*Stored records*.
↓↓↓

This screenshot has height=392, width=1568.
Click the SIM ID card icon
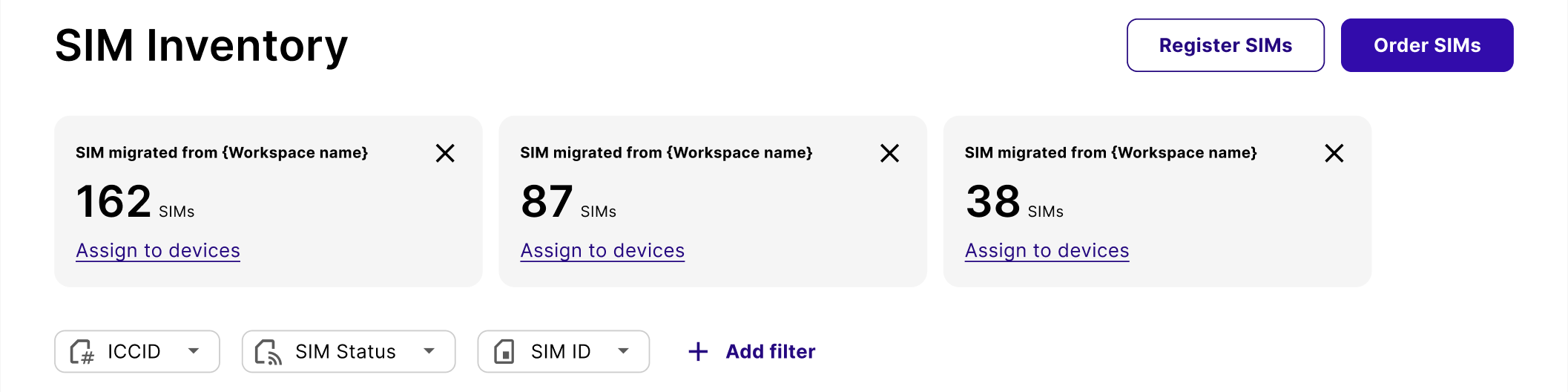click(x=504, y=352)
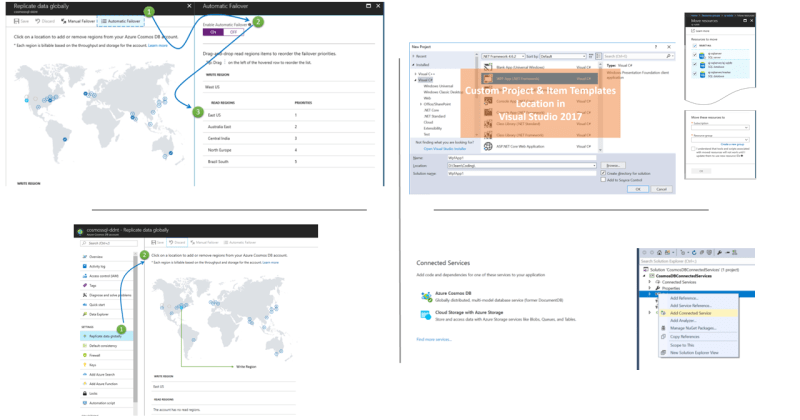Switch to the Automatic Failover tab
Viewport: 800px width, 420px height.
coord(120,20)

↑↑↑

*AIM OF THE EXERCISE*. Please set down the records exactly, and keep every image out of the copy.

*ANSWER FOR THIS EXERCISE*.
This screenshot has height=392, width=1568.
Click the SIM ID card icon
click(x=504, y=352)
Switch to the Automatic Failover tab
Viewport: 800px width, 420px height.
coord(120,20)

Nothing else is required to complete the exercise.